## Exercise objective
Reproduce the rows below, leaving out the pictures, with each "Wikiskola" switched to "Wikiversity" and everything else unchanged.

## Listed entries
◇ ◇ ◇ ◇ ◇

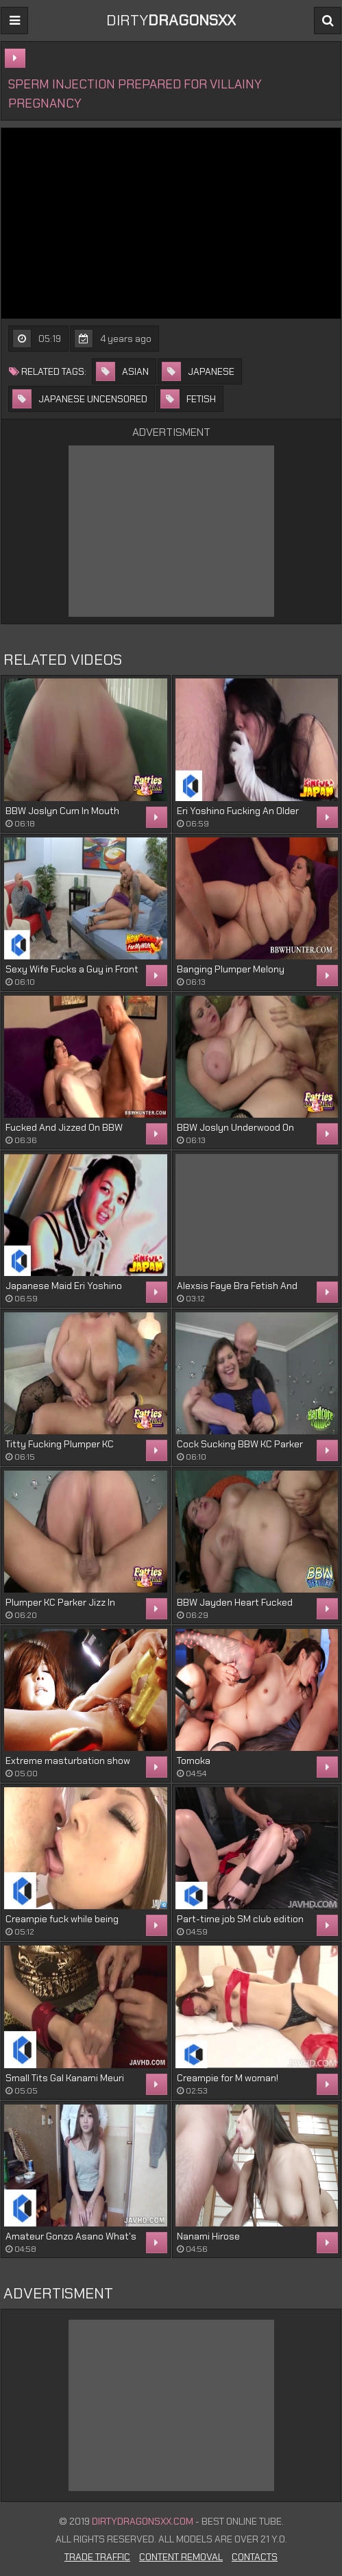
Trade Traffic (97, 2557)
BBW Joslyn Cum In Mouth (62, 811)
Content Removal (181, 2557)
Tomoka (193, 1760)
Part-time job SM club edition (240, 1919)
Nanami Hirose (208, 2236)
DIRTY (171, 20)
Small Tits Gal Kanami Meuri (64, 2078)
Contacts (255, 2557)
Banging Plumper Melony (230, 969)
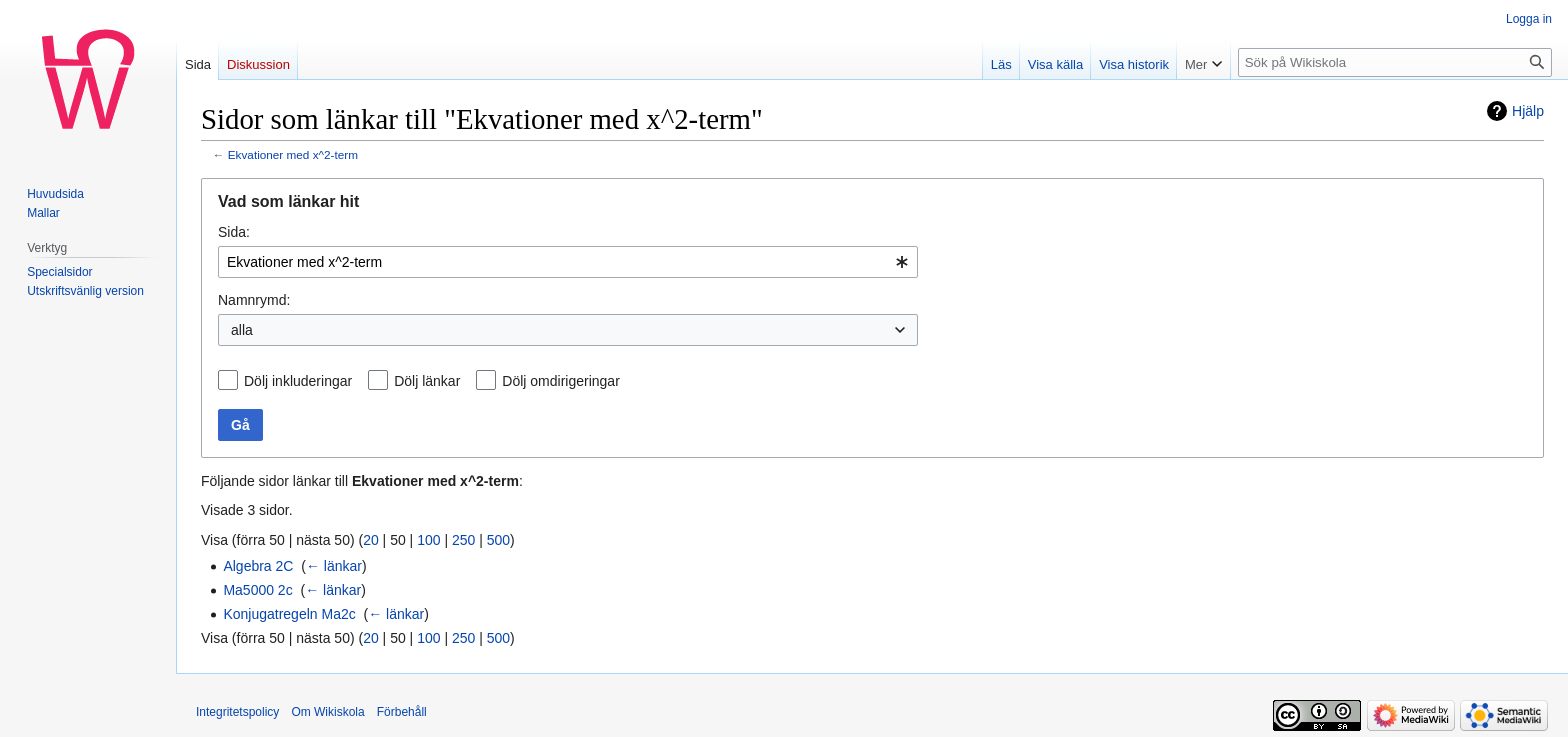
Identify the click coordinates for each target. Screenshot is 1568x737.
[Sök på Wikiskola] (1395, 62)
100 (428, 540)
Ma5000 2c (257, 590)
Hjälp (1528, 111)
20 (371, 540)
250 (463, 540)
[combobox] (568, 262)
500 (498, 540)
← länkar (334, 566)
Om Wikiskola (327, 712)
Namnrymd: (254, 300)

◇ ◇ ◇ ◇ ◇

## Solution to this problem
Trade Traffic (97, 2557)
BBW Joslyn Cum In Mouth (62, 811)
Content Removal (181, 2557)
Tomoka (193, 1760)
Part-time job SM club edition (240, 1919)
Nanami Hirose (208, 2236)
DIRTY (171, 20)
Small Tits Gal Kanami Meuri (64, 2078)
Contacts (255, 2557)
Banging Plumper Melony (230, 969)
Identify the click coordinates for each target. Screenshot is 1568x737.
[Sök på Wikiversity] (1395, 62)
100 (428, 540)
Ma5000 2c (257, 590)
Hjälp (1528, 111)
20 (371, 540)
250 (463, 540)
[combobox] (568, 262)
500 (498, 540)
← länkar (334, 566)
Om Wikiversity (327, 712)
Namnrymd: (254, 300)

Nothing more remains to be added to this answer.